ETR
01 July 2024 THE SUPERSONIC FOR POZNAŃ PHILHARMONIC ORCHESTRA

It was merely a fortnight or so ago that the world premiere was held of the newest album recorded by the Poznań Philharmonic Orchestra under Łukasz Borowicz with the baritone Samuel Hasselhorn. The recording, which also features The Poznań Nightingales, the Boys and Men’s Choir of the Poznań Philharmonic, has already garnered excellent international reviews and distinctions.

Entitled Urlicht. Songs of Death and Resurrection, the album published by the renowned label Harmonia Mundi has just been awarded the SUPERSONIC distinction by the prestigious Luxembourg-based music portal PIZZICATO, which also published Remy Franck’s review of the recording.

 

This is a remarkable CD, not only because of Samuel Hasselhorn’s singing, which is outstanding as expected, but also because of the conductor Lukasz Borowicz. I have made it known in a long series of reviews that I hold him in high esteem. But the sound he produces in this program with the Poznan Philharmonic is phenomenal. In no other recording that I know of does so much happen in the orchestra in Mahler’s Revelge as you can hear in this recording. This is the whole Mahler theatre, the sonic cabinet of curiosities in full! But that’s not all: in Urlicht, the orchestra envelops the voice perfectly and, together with the instrumental parts, brings it to optimum effect, because the music is really complete. And Haselhorn’s voice is no less fascinating in this recital, his singing is dramatically gripping, with colourful and dynamic nuances and a concise presentation of the text. Revelge is not only dramatic with him, it is full of relentlessness, which makes the inner compulsion of the marching drastically audible, regardless of losses. Borowicz and the orchestra reinforce this thoughtless compulsion, which also makes the bones march in rank and file. Engelbert Humperdinck’s Verdorben! Gestorben! from the opera Königskinder is no less gripping because Hasselhorn sings very sensitively and Borowicz makes the rhapsodic quality of the opulent orchestral accompaniment communicative and evocative.

Completely different sounds are offered to the listener in Pierrot’s Tanzlied from Korngold’s Die Tote Stadt, in which the charm and bitterness of Pierrot are ideally combined in Hasselhorn’s lyrical singing to make us empathize with the fate of this clown.

What follows in Mahler’s Um Mitternaht is once again top-notch, as Borowicz places the voice in a luxury box with a wonderfully present and colorful orchestra. In comparison, Hampson and Bernstein sound almost pathetic and mannered.

Hasselhorn sings towards death in a very composed and almost positive and heroic way, without any lachrymose, surrounded by a colorful and grandiose orchestral sound, which has not often been heard in this rhetoric, neither with Karajan nor with Thielemann and Boulez: nowhere is the symbiosis of voice and orchestra as perfect as in this recording.

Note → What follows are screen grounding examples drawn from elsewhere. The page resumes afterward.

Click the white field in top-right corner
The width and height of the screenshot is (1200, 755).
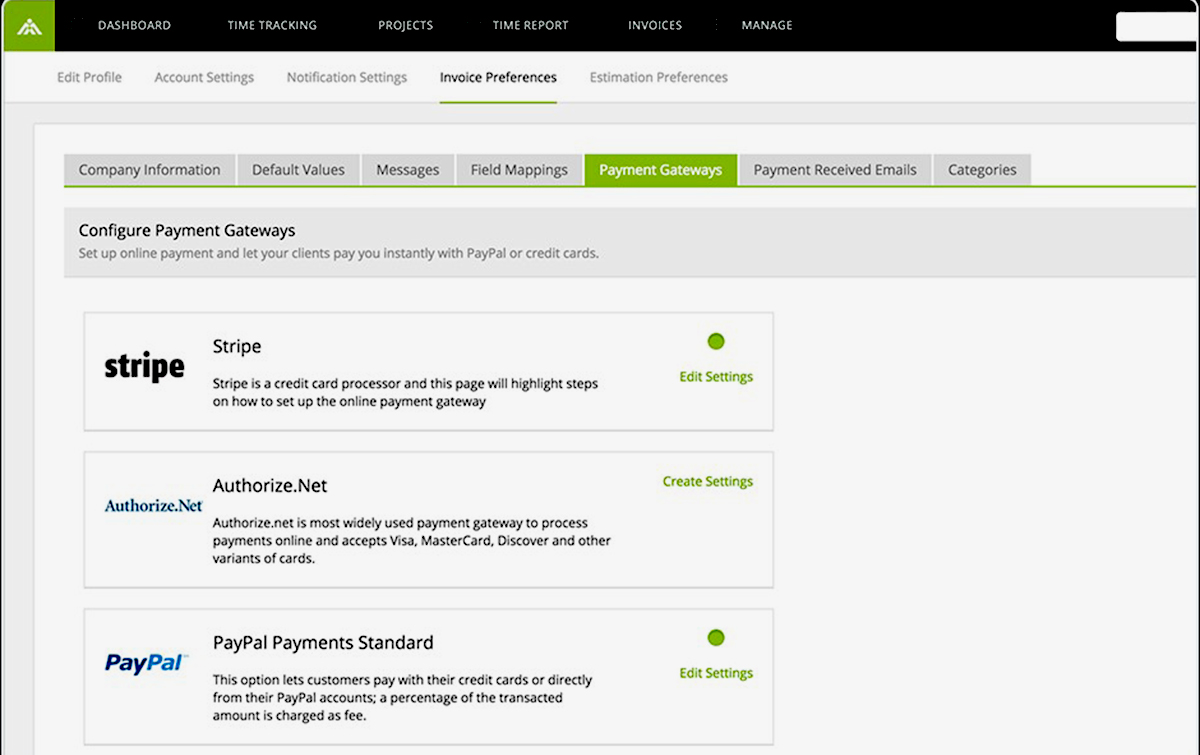click(1157, 27)
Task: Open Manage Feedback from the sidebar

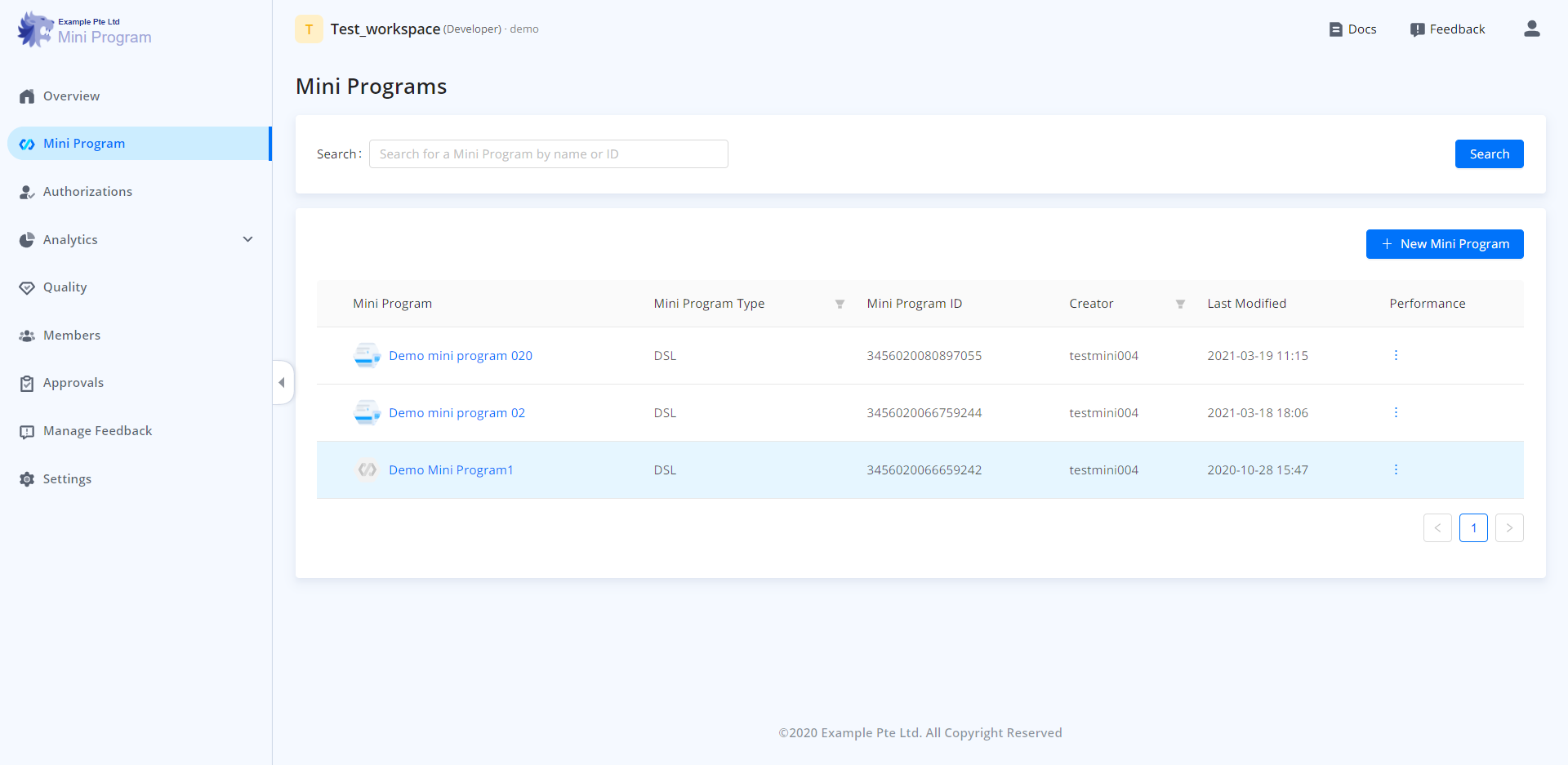Action: pyautogui.click(x=97, y=431)
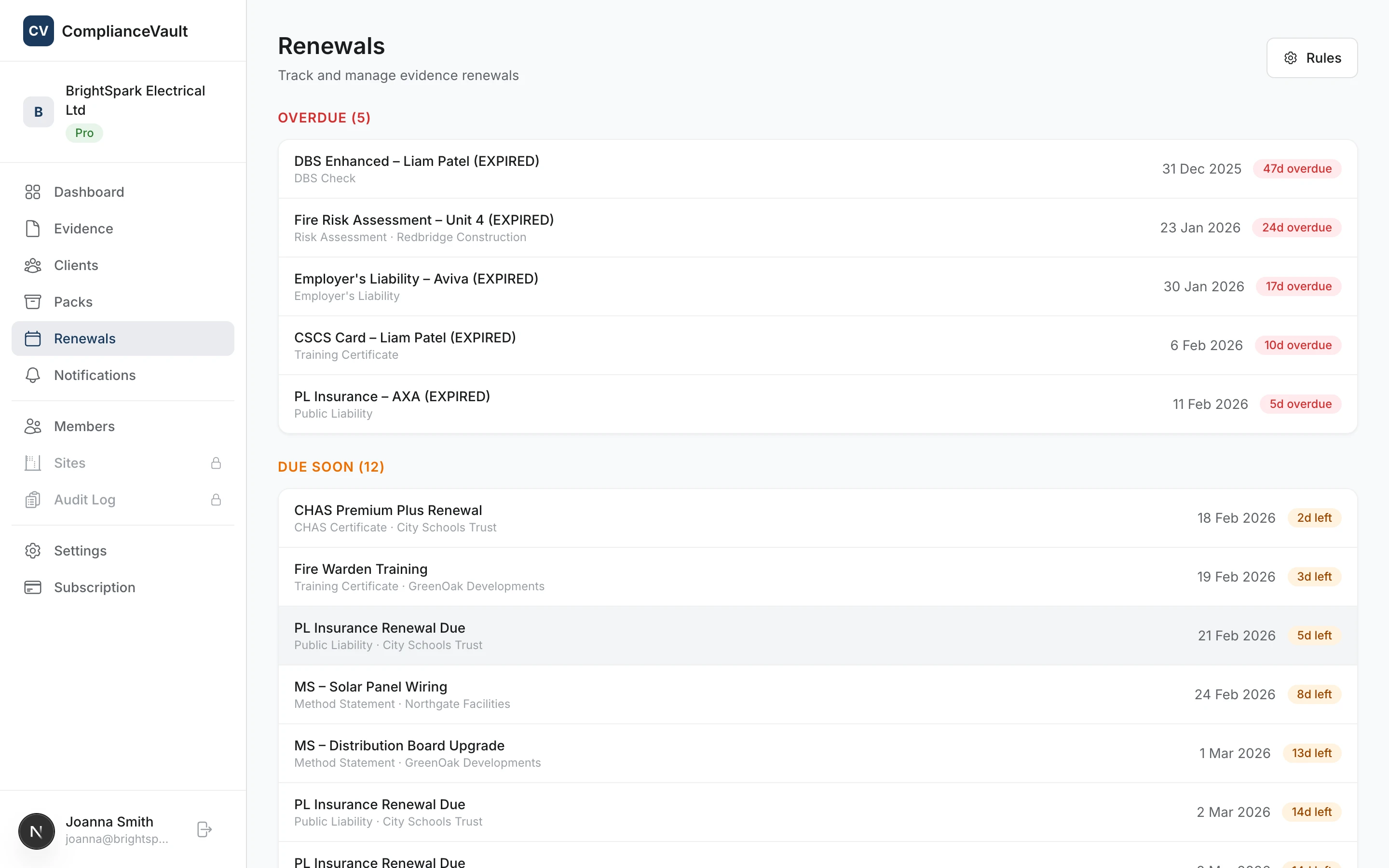Image resolution: width=1389 pixels, height=868 pixels.
Task: Collapse the DUE SOON (12) section
Action: tap(331, 467)
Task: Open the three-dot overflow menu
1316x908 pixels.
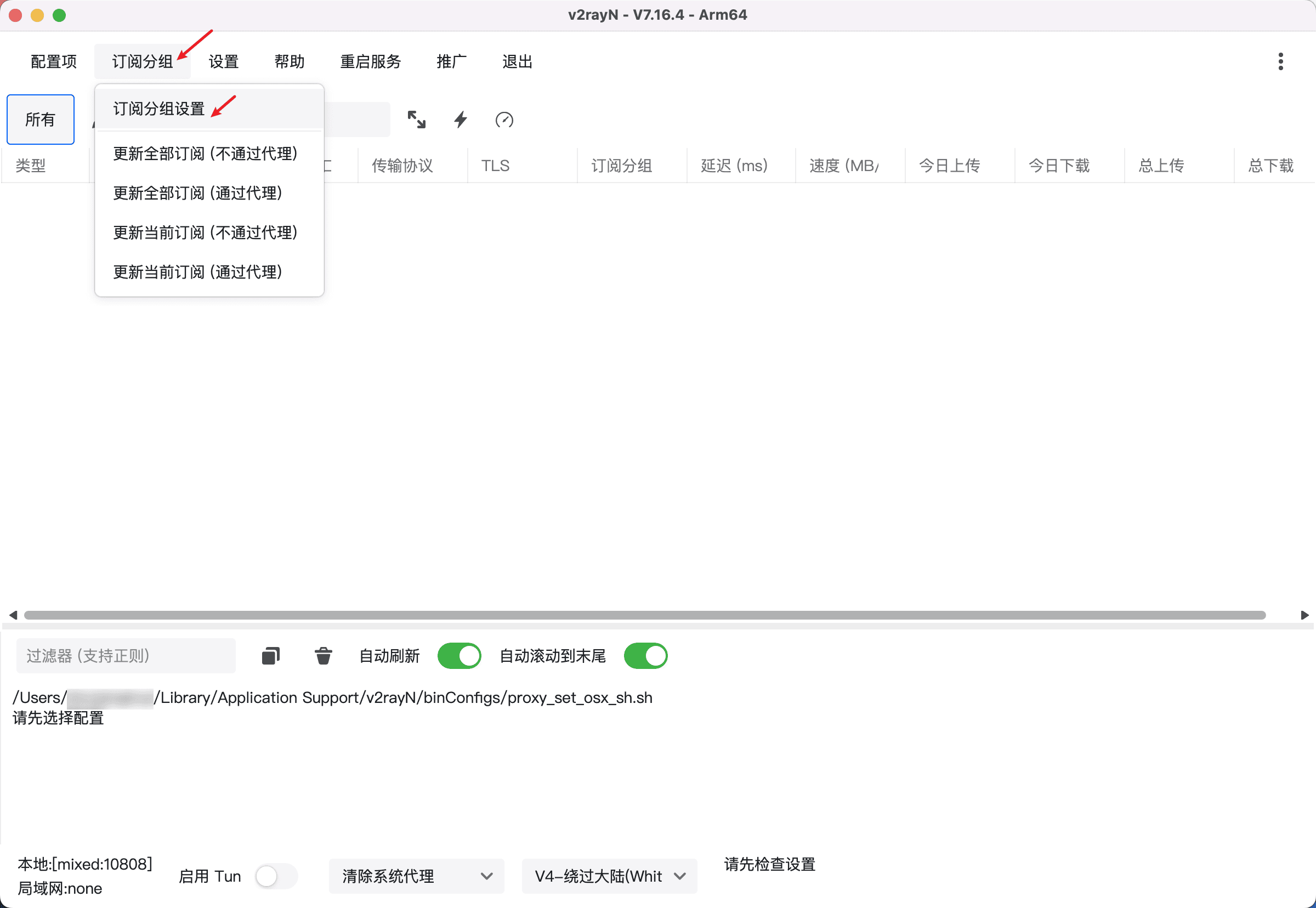Action: point(1280,61)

This is also true of the absolutely phenomenal and exciting Erlkönig setting of Herr Oluf. Mahler’s Urlicht sounds all the more moving in an interpretation marked by naturalness and honesty.

In Alexander von Zemlinsky’s Der alte Garten everything blossoms in the extreme chromaticism of the music, and the fascinating orchestration with the beautifully interwoven vocal lines makes this song transcend into beauty, not least thanks to Hasselhorn’s imaginative and vocally magnificent performance.

There is great romanticism in Braunfels’ description of a soldier’s grave, which contrasts sharply with the surreal duet between Marie and Wozzeck in Berg’s opera. But Marie is actually lost to the world through murder, while Mahler describes death in a completely different way. With Haselhorn, it becomes almost tender and movingly natural.

Borowicz underpins this with just as much beauty in the orchestra. Nothing is lost and you can hear everything interacting beautifully.